PUBLISHED: 08:36 13 October 2014 | UPDATED: 08:36 13 October 2014

Lacons Brewery in Great Yarmouth The Falcon Brewery  Picture: James Bass

Lacons Brewery in Great Yarmouth The Falcon Brewery Picture: James Bass

Archant Norfolk © 2013

Norwich once had a pub for every day of the year, and a church for every Sunday, or so the saying went.

Beer tasting event

People are invited to a beer tasting event at The Murderers pub in Timber Hill as part of the City of Stories campaign.

It takes place from 8pm on Tuesday, October 14, starting with the story of how The Murderers got its gruesome name.

Workers from Lacons brewery in Great Yarmouth will also be at the event, to share the story of how the brewery closed in 1968 but was revived last year.

There will be Lacons ales available to sample.

Book your place at www.facebook.com/norwichcityofstories

For more details on the City of Stories campaign, see www.cityofstories.co.uk

In the 1880s, there were 450 pubs just within the old city walls, and 49 surrounding Norwich Market alone.

While there are much fewer than this today, organisers of the City of Stories campaign – which aims to promote Norwich – are toasting our pubs this week in a chapter called ‘All Hail the Ale’.

The 12-week campaign, run by Visit Norwich and backed by sponsors including Norwich BID, aims to encourage more people to enjoy the city by sharing its stories.

From 1096 to 1538, Norwich Cathedral was home to a priory of Benedictine monks.

The priory maintained its own brewhouse, producing ale for the monks, their servants and their guests.

The servants alone were allotted a gallon of ale a day each; altogether the monastery consumed around 100,000 gallons of ale in a single year.

By the 1920s Norwich had just a handful of breweries left, known collectively as the Big Four. Disaster struck in 1942 when one of the four, Morgans, was destroyed in a German attack that became known as the ‘Fire Blitz’.

By the 1970s Norwich’s remaining breweries had become monopolised by Watney Mann, and when it became part of a national company, brewing in Norwich ceased altogether.

But from the 1980s onwards, the Norwich area’s brewing resurgence began.

Led by the Star Brewery, the Wolf Brewery and Woodforde’s, microbreweries started springing up all around the city area.
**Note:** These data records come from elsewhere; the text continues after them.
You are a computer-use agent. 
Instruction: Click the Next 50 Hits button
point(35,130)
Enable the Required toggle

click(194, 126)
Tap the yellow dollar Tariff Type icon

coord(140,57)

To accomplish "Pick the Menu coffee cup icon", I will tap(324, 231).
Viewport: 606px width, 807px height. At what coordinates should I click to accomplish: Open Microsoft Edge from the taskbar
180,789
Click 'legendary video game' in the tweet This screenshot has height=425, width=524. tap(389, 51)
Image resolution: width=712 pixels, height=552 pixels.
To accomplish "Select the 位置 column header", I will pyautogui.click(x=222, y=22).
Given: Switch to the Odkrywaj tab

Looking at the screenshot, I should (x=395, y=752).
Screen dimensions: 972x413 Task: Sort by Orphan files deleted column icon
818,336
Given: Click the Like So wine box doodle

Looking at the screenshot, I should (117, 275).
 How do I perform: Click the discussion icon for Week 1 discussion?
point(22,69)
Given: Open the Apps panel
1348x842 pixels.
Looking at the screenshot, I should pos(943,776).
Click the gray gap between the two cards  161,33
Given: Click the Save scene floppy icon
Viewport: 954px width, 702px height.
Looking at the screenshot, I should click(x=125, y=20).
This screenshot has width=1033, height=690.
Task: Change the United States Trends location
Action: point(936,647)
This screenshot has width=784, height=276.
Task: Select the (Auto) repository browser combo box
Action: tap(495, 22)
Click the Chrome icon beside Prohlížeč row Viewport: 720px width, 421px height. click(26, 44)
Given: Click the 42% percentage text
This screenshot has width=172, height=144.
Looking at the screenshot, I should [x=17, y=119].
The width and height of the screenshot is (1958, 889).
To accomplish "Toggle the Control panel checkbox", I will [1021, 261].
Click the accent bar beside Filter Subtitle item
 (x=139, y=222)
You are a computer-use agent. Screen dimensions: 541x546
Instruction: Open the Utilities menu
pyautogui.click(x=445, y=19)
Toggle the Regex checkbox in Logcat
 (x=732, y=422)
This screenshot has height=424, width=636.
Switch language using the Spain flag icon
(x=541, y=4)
Two decades later and even historic breweries have come back to life, such as Lacons.

Woodforde’s has become a nationwide brand and the Good Pub Guide’s Brewery of the Year 2015, and there are more than 40 microbreweries in Norwich and Norfolk – such as Chalk Hill Brewery at the Coach and Horses, and Redwell Brewery.

One of Norwich’s best-loved breweries is the award-winning Fat Cat Brewery, which was formed in 2005 when the landlord of the Fat Cat pub – twice Camra’s Pub of the Year – Colin Keatley, decided to try his hand at making the beer as well as serving it.

Almost 10 years later the Fat Cat is a household name among ale drinkers, and two more Fat Cat pubs have been opened in different corners of the city.

Another favourite spot for ale lovers is the Kings Head in Magdalen Street. One of the oldest pubs in Norwich, here you can find a wealth of locally brewed beers plus a wide selection of Belgian beers and Trappist beers.

Leading Norwich through the craft-beer revolution is the Norwich Tap House.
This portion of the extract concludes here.